> [Potongan Teks]:
++++++
Surah al-Lail 92 ~ Tafsir Ibni Katsir (2/2)

Dari Buku:
Tafsir Ibnu Katsir, Juz 30
(An-Nabā’ s.d. An-Nās)
Oleh: Al-Imam Abu Fida’ Isma‘il Ibnu Katsir ad-Dimasyqi

Penerjemah: Bahrun Abu Bakar L.C.
Penerbit: Sinar Baru Algensindo Bandung

Rangkaian Pos: Surah al-Lail 92 ~ Tafsir Ibni Katsir

Riwayat Abū Dardā’

Imām Aḥmad mengatakan, telah menceritakan kepada kami Hāsyim ibnu Khārijah, telah menceritakan kepada kami Abur-Rabī‘ Sulaimān ibnu ‘Utbat-us-Sulamī, dari Yūnus ibnu Maisarah ibnu Ḥalbas, dari Abū Idrīs, dari Abud-Dardā’ yang mengatakan bahwa para sahabat pernah bertanya: “Wahai Rasūlullāh, bagaimanakah pendapatmu tentang amal yang kita kerjakan, apakah itu merupakan suatu urusan yang telah ditakdirkan ataukah suatu urusan yang baru kita memulainya?” Rasūlullāh s.a.w. menjawab: “Tidak, sebenarnya berdasarkan urusan yang telah ditetapkan oleh takdir.” Mereka bertanya: “Lalu apakah gunanya kita beramal, wahai Rasūlullāh s.a.w.?” Maka beliau menjawab:

كُلُّ امْرِئٍ مُهَيَّأٌ لِمَا خُلِقَ لَهُ

Tiap orang dimudahkan untuk mengerjakan apa yang dia diciptakan untuknya.
++++++
> [Data yang Disediakan]:
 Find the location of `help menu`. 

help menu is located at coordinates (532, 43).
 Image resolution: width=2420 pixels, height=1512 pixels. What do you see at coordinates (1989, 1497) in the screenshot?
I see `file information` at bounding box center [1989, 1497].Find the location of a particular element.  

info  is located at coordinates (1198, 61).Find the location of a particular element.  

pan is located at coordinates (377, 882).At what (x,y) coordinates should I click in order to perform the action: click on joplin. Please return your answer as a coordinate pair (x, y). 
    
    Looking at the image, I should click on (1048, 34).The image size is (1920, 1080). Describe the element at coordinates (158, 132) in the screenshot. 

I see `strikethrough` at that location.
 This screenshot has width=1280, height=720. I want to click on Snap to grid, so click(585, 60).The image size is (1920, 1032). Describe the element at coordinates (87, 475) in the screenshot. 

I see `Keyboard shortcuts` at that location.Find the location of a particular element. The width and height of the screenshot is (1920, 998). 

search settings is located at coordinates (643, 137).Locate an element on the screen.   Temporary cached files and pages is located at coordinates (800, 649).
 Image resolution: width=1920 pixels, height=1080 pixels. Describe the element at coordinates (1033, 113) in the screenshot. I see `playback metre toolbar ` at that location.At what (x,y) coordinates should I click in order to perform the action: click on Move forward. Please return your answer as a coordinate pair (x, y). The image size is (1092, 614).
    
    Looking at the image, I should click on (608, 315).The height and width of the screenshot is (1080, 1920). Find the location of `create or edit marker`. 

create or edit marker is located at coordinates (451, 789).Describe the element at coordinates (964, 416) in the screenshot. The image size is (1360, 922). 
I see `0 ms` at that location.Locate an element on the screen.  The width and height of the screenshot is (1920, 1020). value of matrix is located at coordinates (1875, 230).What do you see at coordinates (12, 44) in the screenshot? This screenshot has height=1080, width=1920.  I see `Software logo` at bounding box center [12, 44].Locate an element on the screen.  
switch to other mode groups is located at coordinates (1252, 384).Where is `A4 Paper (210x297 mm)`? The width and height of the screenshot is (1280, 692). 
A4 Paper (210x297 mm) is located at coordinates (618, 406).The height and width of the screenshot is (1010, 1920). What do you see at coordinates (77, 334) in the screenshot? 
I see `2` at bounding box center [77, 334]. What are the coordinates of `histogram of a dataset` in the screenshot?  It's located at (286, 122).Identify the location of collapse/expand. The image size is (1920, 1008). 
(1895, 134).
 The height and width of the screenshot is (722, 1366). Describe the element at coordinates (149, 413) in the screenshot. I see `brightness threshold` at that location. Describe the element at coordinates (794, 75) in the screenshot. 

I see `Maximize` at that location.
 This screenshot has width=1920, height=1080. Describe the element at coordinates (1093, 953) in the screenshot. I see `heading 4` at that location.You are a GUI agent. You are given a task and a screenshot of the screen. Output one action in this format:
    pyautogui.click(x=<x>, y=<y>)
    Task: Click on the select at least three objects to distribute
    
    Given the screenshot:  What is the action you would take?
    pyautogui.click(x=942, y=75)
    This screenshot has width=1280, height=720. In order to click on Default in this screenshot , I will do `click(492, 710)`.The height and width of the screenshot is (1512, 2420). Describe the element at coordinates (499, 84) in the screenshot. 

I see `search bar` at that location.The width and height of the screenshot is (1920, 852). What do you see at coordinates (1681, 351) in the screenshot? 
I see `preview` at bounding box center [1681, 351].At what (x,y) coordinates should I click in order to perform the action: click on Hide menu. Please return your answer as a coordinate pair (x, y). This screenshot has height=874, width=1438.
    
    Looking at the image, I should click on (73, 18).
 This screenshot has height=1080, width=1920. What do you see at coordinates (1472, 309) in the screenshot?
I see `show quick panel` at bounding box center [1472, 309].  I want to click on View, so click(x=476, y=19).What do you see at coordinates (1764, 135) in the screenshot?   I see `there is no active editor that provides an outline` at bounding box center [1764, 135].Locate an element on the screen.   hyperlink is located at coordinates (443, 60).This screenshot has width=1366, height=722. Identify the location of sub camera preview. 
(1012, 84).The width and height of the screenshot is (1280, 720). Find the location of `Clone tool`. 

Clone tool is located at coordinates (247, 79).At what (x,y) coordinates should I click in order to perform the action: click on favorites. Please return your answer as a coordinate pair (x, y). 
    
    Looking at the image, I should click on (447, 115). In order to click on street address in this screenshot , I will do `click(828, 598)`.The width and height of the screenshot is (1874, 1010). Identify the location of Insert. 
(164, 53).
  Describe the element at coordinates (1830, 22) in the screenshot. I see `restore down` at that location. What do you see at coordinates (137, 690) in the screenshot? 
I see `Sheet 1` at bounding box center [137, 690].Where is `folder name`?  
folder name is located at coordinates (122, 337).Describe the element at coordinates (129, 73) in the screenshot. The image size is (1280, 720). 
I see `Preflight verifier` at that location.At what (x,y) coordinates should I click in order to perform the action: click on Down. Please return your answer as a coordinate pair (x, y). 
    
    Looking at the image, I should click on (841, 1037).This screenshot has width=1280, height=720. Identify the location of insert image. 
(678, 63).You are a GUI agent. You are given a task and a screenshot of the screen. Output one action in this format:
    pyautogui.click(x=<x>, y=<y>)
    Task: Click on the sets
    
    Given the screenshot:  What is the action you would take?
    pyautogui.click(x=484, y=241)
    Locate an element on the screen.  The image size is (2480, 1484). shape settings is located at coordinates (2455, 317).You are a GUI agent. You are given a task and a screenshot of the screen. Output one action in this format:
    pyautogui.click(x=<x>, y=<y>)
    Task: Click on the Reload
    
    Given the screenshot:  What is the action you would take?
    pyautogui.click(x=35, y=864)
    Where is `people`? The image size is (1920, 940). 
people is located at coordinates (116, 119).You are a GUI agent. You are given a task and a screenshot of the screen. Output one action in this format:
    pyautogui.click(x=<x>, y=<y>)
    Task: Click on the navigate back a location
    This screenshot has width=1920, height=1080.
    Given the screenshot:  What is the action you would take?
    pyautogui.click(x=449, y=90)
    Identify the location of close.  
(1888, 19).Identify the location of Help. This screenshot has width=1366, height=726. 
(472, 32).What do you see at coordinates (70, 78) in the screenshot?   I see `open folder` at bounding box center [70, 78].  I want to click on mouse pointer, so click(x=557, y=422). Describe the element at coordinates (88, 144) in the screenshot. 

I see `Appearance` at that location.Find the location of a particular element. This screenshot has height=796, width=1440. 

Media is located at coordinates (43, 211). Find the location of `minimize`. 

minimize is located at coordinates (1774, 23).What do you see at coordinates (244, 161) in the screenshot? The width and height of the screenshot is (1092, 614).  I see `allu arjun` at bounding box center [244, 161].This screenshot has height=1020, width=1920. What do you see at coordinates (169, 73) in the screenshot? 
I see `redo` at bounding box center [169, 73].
++++++
> [Tindakan yang Diperlukan]:
A – Menurut teks tafsir, siapa penerbit buku yang menjadi sumbernya?
B – Tuliskan ulang bagian teks tafsir dari "Riwayat Abū Dardā’" sampai "dia diciptakan untuknya." tanpa mengubah satu kata pun.

> [Jawaban Tertulis]:
A – Sinar Baru Algensindo Bandung

B –
Riwayat Abū Dardā’

Imām Aḥmad mengatakan, telah menceritakan kepada kami Hāsyim ibnu Khārijah, telah menceritakan kepada kami Abur-Rabī‘ Sulaimān ibnu ‘Utbat-us-Sulamī, dari Yūnus ibnu Maisarah ibnu Ḥalbas, dari Abū Idrīs, dari Abud-Dardā’ yang mengatakan bahwa para sahabat pernah bertanya: “Wahai Rasūlullāh, bagaimanakah pendapatmu tentang amal yang kita kerjakan, apakah itu merupakan suatu urusan yang telah ditakdirkan ataukah suatu urusan yang baru kita memulainya?” Rasūlullāh s.a.w. menjawab: “Tidak, sebenarnya berdasarkan urusan yang telah ditetapkan oleh takdir.” Mereka bertanya: “Lalu apakah gunanya kita beramal, wahai Rasūlullāh s.a.w.?” Maka beliau menjawab:

كُلُّ امْرِئٍ مُهَيَّأٌ لِمَا خُلِقَ لَهُ

Tiap orang dimudahkan untuk mengerjakan apa yang dia diciptakan untuknya.